-- AVAILABLE RECORDS follows --
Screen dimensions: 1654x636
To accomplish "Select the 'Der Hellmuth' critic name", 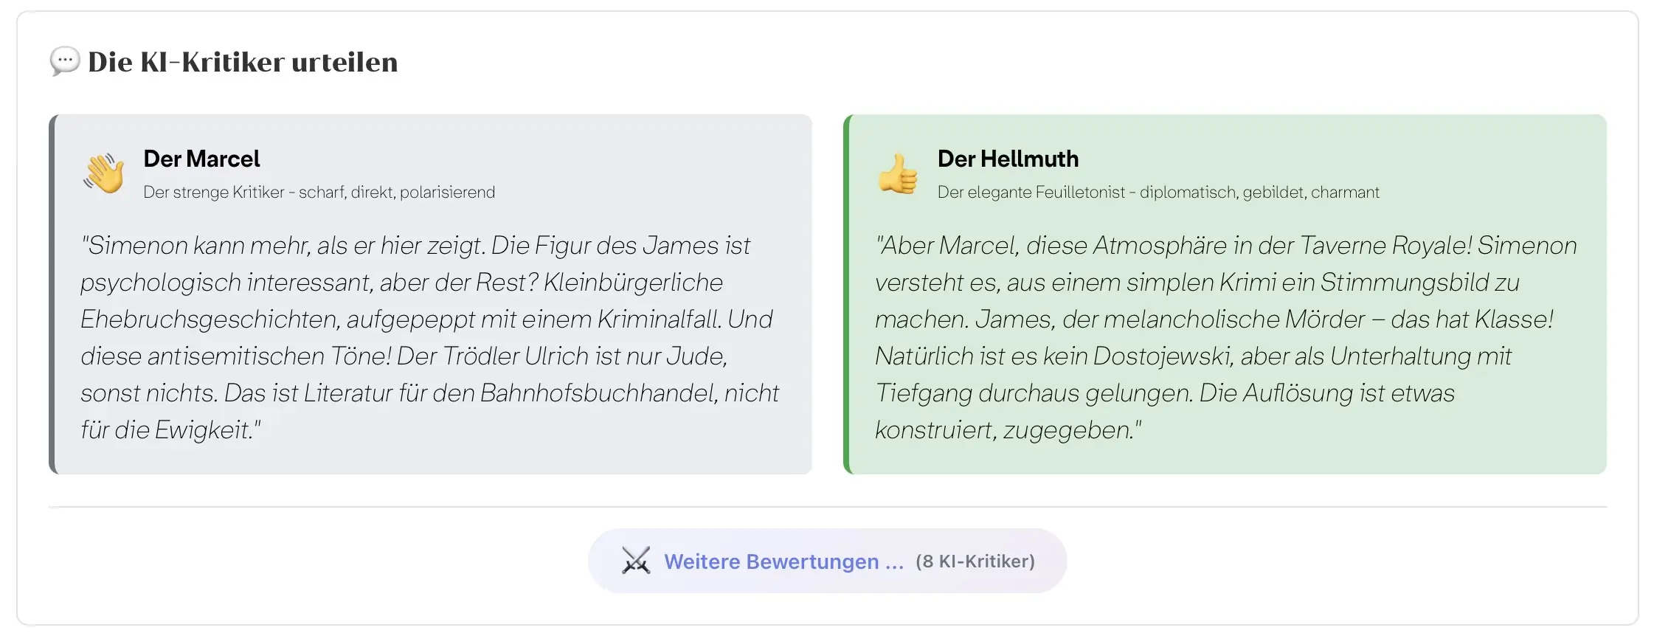I will 1008,159.
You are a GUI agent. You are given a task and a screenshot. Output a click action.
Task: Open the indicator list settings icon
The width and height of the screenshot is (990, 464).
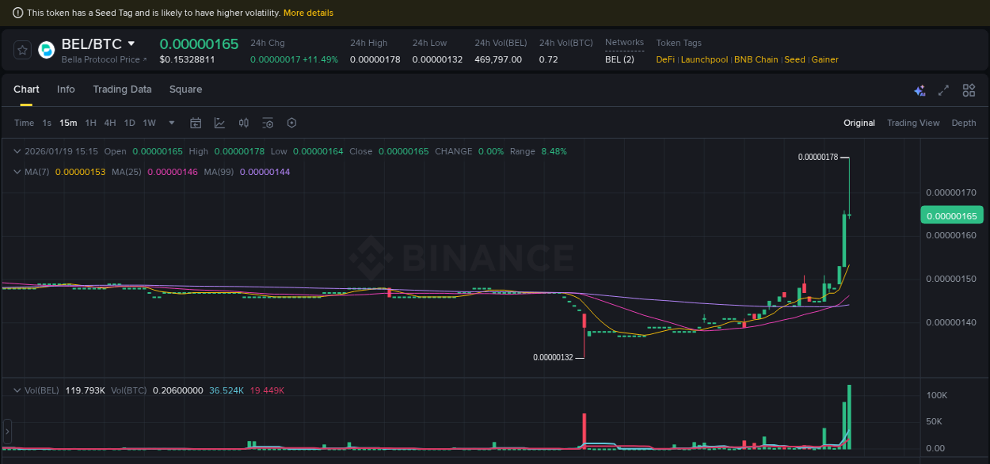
-- AVAILABLE RECORDS concluded --
* YOUR OBJECTIVE
Filter the records above down to the lines containing "screenshot".

* RESPONSE BOX
You are a GUI agent. You are given a task and a screenshot. Output a click action.
The width and height of the screenshot is (990, 464).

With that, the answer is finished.